Stored dataset entries:
◆ ◆ ◆ ◆ ◆ ◆ ◆
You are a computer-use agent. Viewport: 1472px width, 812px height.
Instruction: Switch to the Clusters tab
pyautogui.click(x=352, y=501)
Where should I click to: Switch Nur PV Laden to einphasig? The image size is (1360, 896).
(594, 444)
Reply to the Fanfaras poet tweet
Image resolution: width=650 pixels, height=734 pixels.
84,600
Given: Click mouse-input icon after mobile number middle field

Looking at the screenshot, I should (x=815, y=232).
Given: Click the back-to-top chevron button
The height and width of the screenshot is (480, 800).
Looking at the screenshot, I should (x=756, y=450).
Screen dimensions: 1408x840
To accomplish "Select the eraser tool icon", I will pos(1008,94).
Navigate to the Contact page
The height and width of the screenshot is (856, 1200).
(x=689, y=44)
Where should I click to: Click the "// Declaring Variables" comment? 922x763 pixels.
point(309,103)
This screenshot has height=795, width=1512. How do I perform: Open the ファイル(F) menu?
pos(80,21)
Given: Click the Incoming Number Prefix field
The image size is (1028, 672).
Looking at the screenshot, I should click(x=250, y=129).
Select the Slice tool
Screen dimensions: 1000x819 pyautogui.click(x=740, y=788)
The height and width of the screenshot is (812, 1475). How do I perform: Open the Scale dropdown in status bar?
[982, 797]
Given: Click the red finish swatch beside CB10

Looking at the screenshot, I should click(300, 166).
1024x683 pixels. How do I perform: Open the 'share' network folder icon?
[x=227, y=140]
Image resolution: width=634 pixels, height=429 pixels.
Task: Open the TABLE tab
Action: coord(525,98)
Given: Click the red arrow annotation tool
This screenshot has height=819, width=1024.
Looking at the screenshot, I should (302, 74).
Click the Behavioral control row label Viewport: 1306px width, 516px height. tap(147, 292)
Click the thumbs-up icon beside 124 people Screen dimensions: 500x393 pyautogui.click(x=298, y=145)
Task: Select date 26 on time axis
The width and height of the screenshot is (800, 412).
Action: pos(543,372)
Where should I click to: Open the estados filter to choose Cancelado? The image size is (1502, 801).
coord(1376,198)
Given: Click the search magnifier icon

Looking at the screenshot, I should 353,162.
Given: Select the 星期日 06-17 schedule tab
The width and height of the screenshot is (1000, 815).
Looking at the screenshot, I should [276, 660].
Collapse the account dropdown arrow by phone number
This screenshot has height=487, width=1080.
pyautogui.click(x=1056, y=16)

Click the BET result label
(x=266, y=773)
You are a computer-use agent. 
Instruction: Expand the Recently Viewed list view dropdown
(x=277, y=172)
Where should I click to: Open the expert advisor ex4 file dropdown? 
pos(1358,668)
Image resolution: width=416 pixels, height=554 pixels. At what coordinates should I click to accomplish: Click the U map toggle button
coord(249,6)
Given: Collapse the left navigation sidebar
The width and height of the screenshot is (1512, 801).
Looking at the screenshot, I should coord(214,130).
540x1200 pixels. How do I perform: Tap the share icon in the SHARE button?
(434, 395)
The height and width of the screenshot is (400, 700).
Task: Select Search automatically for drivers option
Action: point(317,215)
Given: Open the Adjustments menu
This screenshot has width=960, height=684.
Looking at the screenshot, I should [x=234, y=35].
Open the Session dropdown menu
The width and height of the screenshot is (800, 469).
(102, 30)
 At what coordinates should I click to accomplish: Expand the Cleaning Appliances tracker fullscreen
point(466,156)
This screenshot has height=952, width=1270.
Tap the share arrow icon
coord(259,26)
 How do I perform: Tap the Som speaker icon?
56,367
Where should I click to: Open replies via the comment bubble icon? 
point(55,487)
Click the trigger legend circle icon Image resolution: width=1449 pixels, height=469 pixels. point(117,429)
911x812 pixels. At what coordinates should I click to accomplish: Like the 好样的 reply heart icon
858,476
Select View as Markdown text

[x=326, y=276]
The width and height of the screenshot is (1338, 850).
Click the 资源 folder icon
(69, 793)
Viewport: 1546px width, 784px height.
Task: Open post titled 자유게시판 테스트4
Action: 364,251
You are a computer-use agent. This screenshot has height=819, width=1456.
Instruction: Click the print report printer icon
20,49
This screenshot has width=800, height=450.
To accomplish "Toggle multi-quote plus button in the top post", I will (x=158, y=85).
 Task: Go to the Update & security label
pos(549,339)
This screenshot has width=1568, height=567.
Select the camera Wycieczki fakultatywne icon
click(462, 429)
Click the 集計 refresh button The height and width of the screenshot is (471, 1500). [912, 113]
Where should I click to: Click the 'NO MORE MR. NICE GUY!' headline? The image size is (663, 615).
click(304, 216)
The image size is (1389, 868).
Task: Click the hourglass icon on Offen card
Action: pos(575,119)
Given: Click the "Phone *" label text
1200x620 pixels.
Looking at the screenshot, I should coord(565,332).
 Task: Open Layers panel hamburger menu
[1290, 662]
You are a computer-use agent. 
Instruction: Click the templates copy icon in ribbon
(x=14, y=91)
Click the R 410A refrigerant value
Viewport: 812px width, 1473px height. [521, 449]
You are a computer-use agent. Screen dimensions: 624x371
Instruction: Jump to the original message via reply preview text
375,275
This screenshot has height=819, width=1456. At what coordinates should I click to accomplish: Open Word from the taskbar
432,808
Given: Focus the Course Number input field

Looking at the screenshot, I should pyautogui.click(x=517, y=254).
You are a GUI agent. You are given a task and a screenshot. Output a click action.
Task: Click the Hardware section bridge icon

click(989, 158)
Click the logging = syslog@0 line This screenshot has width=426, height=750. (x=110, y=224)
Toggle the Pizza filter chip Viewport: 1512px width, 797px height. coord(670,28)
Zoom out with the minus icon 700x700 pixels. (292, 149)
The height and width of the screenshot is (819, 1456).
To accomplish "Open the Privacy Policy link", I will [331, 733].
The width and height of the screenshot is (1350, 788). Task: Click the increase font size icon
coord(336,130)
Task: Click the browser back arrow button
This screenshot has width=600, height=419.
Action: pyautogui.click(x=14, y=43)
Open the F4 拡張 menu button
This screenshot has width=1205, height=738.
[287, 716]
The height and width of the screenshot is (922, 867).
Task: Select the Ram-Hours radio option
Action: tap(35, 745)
◆ ◆ ◆ ◆ ◆ ◆ ◆
REQUIRED TASK:
Give every line of the entries above as a JSON list of strings, one string per line, leaving out blank lines.

TASK ANSWER:
[
  "You are a computer-use agent. Viewport: 1472px width, 812px height.",
  "Instruction: Switch to the Clusters tab",
  "pyautogui.click(x=352, y=501)",
  "Where should I click to: Switch Nur PV Laden to einphasig? The image size is (1360, 896).",
  "(594, 444)",
  "Reply to the Fanfaras poet tweet",
  "Image resolution: width=650 pixels, height=734 pixels.",
  "84,600",
  "Given: Click mouse-input icon after mobile number middle field",
  "Looking at the screenshot, I should (x=815, y=232).",
  "Given: Click the back-to-top chevron button",
  "The height and width of the screenshot is (480, 800).",
  "Looking at the screenshot, I should (x=756, y=450).",
  "Screen dimensions: 1408x840",
  "To accomplish \"Select the eraser tool icon\", I will pos(1008,94).",
  "Navigate to the Contact page",
  "The height and width of the screenshot is (856, 1200).",
  "(x=689, y=44)",
  "Where should I click to: Click the \"// Declaring Variables\" comment? 922x763 pixels.",
  "point(309,103)",
  "This screenshot has height=795, width=1512. How do I perform: Open the ファイル(F) menu?",
  "pos(80,21)",
  "Given: Click the Incoming Number Prefix field",
  "The image size is (1028, 672).",
  "Looking at the screenshot, I should click(x=250, y=129).",
  "Select the Slice tool",
  "Screen dimensions: 1000x819 pyautogui.click(x=740, y=788)",
  "The height and width of the screenshot is (812, 1475). How do I perform: Open the Scale dropdown in status bar?",
  "[982, 797]",
  "Given: Click the red finish swatch beside CB10",
  "Looking at the screenshot, I should click(300, 166).",
  "1024x683 pixels. How do I perform: Open the 'share' network folder icon?",
  "[x=227, y=140]",
  "Image resolution: width=634 pixels, height=429 pixels.",
  "Task: Open the TABLE tab",
  "Action: coord(525,98)",
  "Given: Click the red arrow annotation tool",
  "This screenshot has height=819, width=1024.",
  "Looking at the screenshot, I should (302, 74).",
  "Click the Behavioral control row label Viewport: 1306px width, 516px height. tap(147, 292)",
  "Click the thumbs-up icon beside 124 people Screen dimensions: 500x393 pyautogui.click(x=298, y=145)",
  "Task: Select date 26 on time axis",
  "The width and height of the screenshot is (800, 412).",
  "Action: pos(543,372)",
  "Where should I click to: Open the estados filter to choose Cancelado? The image size is (1502, 801).",
  "coord(1376,198)",
  "Given: Click the search magnifier icon",
  "Looking at the screenshot, I should 353,162.",
  "Given: Select the 星期日 06-17 schedule tab",
  "The width and height of the screenshot is (1000, 815).",
  "Looking at the screenshot, I should [276, 660].",
  "Collapse the account dropdown arrow by phone number",
  "This screenshot has height=487, width=1080.",
  "pyautogui.click(x=1056, y=16)",
  "Click the BET result label",
  "(x=266, y=773)",
  "You are a computer-use agent. ",
  "Instruction: Expand the Recently Viewed list view dropdown",
  "(x=277, y=172)",
  "Where should I click to: Open the expert advisor ex4 file dropdown? ",
  "pos(1358,668)",
  "Image resolution: width=416 pixels, height=554 pixels. At what coordinates should I click to accomplish: Click the U map toggle button",
  "coord(249,6)",
  "Given: Collapse the left navigation sidebar",
  "The width and height of the screenshot is (1512, 801).",
  "Looking at the screenshot, I should coord(214,130).",
  "540x1200 pixels. How do I perform: Tap the share icon in the SHARE button?",
  "(434, 395)",
  "The height and width of the screenshot is (400, 700).",
  "Task: Select Search automatically for drivers option",
  "Action: point(317,215)",
  "Given: Open the Adjustments menu",
  "This screenshot has width=960, height=684.",
  "Looking at the screenshot, I should [x=234, y=35].",
  "Open the Session dropdown menu",
  "The width and height of the screenshot is (800, 469).",
  "(102, 30)",
  " At what coordinates should I click to accomplish: Expand the Cleaning Appliances tracker fullscreen",
  "point(466,156)",
  "This screenshot has height=952, width=1270.",
  "Tap the share arrow icon",
  "coord(259,26)",
  " How do I perform: Tap the Som speaker icon?",
  "56,367",
  "Where should I click to: Open replies via the comment bubble icon? ",
  "point(55,487)",
  "Click the trigger legend circle icon Image resolution: width=1449 pixels, height=469 pixels. point(117,429)",
  "911x812 pixels. At what coordinates should I click to accomplish: Like the 好样的 reply heart icon",
  "858,476",
  "Select View as Markdown text",
  "[x=326, y=276]",
  "The width and height of the screenshot is (1338, 850).",
  "Click the 资源 folder icon",
  "(69, 793)",
  "Viewport: 1546px width, 784px height.",
  "Task: Open post titled 자유게시판 테스트4",
  "Action: 364,251",
  "You are a computer-use agent. This screenshot has height=819, width=1456.",
  "Instruction: Click the print report printer icon",
  "20,49",
  "This screenshot has width=800, height=450.",
  "To accomplish \"Toggle multi-quote plus button in the top post\", I will (x=158, y=85).",
  " Task: Go to the Update & security label",
  "pos(549,339)",
  "This screenshot has width=1568, height=567.",
  "Select the camera Wycieczki fakultatywne icon",
  "click(462, 429)",
  "Click the 集計 refresh button The height and width of the screenshot is (471, 1500). [912, 113]",
  "Where should I click to: Click the 'NO MORE MR. NICE GUY!' headline? The image size is (663, 615).",
  "click(304, 216)",
  "The image size is (1389, 868).",
  "Task: Click the hourglass icon on Offen card",
  "Action: pos(575,119)",
  "Given: Click the \"Phone *\" label text",
  "1200x620 pixels.",
  "Looking at the screenshot, I should coord(565,332).",
  " Task: Open Layers panel hamburger menu",
  "[1290, 662]",
  "You are a computer-use agent. ",
  "Instruction: Click the templates copy icon in ribbon",
  "(x=14, y=91)",
  "Click the R 410A refrigerant value",
  "Viewport: 812px width, 1473px height. [521, 449]",
  "You are a computer-use agent. Screen dimensions: 624x371",
  "Instruction: Jump to the original message via reply preview text",
  "375,275",
  "This screenshot has height=819, width=1456. At what coordinates should I click to accomplish: Open Word from the taskbar",
  "432,808",
  "Given: Focus the Course Number input field",
  "Looking at the screenshot, I should pyautogui.click(x=517, y=254).",
  "You are a GUI agent. You are given a task and a screenshot. Output a click action.",
  "Task: Click the Hardware section bridge icon",
  "click(989, 158)",
  "Click the logging = syslog@0 line This screenshot has width=426, height=750. (x=110, y=224)",
  "Toggle the Pizza filter chip Viewport: 1512px width, 797px height. coord(670,28)",
  "Zoom out with the minus icon 700x700 pixels. (292, 149)",
  "The height and width of the screenshot is (819, 1456).",
  "To accomplish \"Open the Privacy Policy link\", I will [331, 733].",
  "The width and height of the screenshot is (1350, 788). Task: Click the increase font size icon",
  "coord(336,130)",
  "Task: Click the browser back arrow button",
  "This screenshot has width=600, height=419.",
  "Action: pyautogui.click(x=14, y=43)",
  "Open the F4 拡張 menu button",
  "This screenshot has width=1205, height=738.",
  "[287, 716]",
  "The height and width of the screenshot is (922, 867).",
  "Task: Select the Ram-Hours radio option",
  "Action: tap(35, 745)"
]